Lee Hunter, Product Marketing Manager, Google UK
Karen Hudson, AdWords Relationship Manager, Google Europe
Jamie Murphy, Associate Professor, The University of Western Australia Business School
Key Words: Google, Experiential Learning, Marketing Education, Online Contest, Online Marketing
Abstract
The Google Online Marketing Challenge is an ongoing collaboration between Google and academics, in
order to give students experiential learning. The Challenge gives student teams $US200 in AdWords,
Google’s flagship advertising product, to develop online marketing campaigns for actual businesses. The
end result is an engaging in-class exercise that provides students and professors with an exciting and
pedagogically rigorous competition. Results from surveys at the end of the Challenge reveal positive
appraisals from the three – students, businesses and professors – main constituents, general agreement
between students and instructors regarding learning outcomes, and a few points of difference between
students and instructors. In addition to describing the Challenge and its outcomes, this paper reviews the
post-participation questionnaires and subsequent datasets.

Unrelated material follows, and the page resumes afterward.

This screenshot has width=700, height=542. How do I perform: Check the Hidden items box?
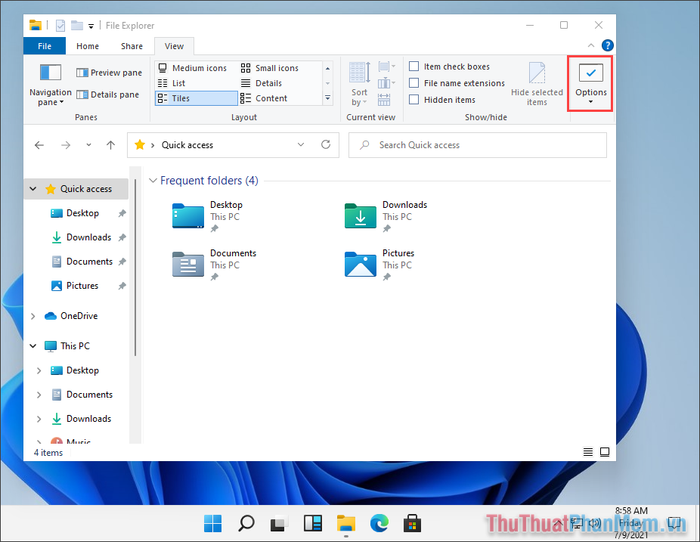(x=414, y=100)
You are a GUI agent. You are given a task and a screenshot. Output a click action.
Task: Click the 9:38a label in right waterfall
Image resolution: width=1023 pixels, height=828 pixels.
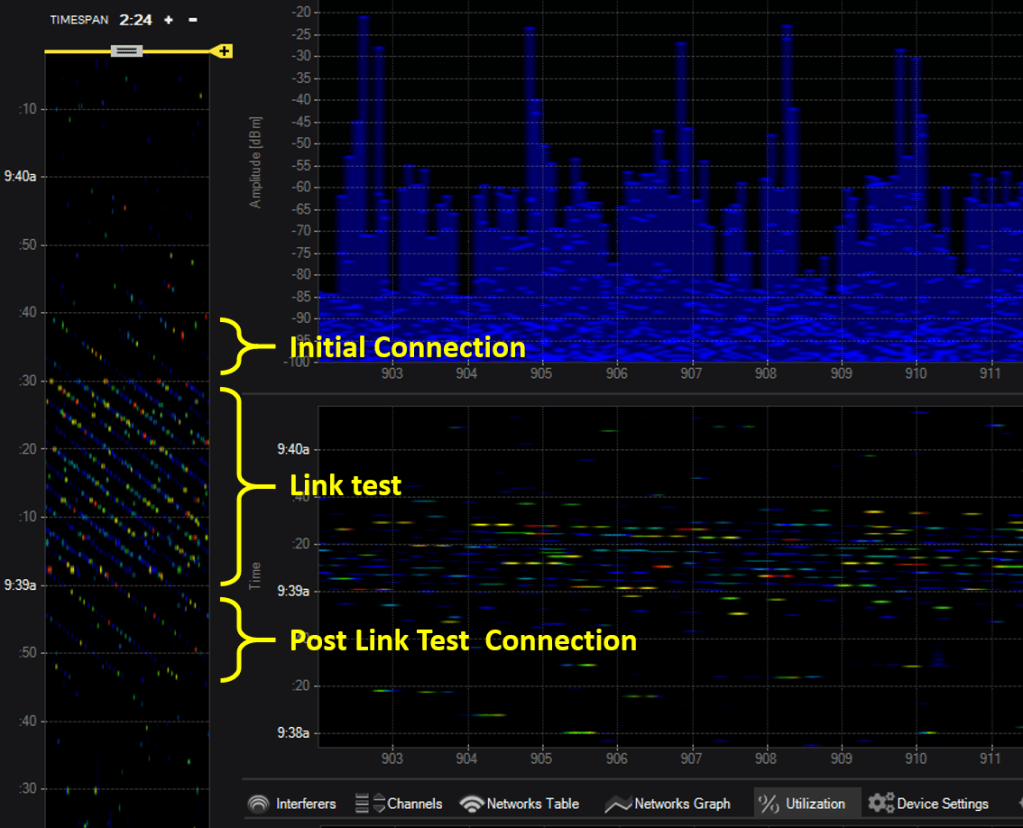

The questionnaires and results are publicly
available, and this paper invites educators to mine the datasets, share their results and offer suggestions
for future iterations of the Challenge.
Introduction
In 2008 Google launched the Google Online Marketing Challenge (hereinafter Challenge), a global
student competition. The Challenge attracted over eight thousand students along with 339 instructors and
1619 businesses from 47 countries. In teams of four to six, the students crafted and ran three-week online
marketing campaigns for real businesses, using real advertisements that represented real money.
Furthermore, students could access near real time reports on the web-based advertisements they created.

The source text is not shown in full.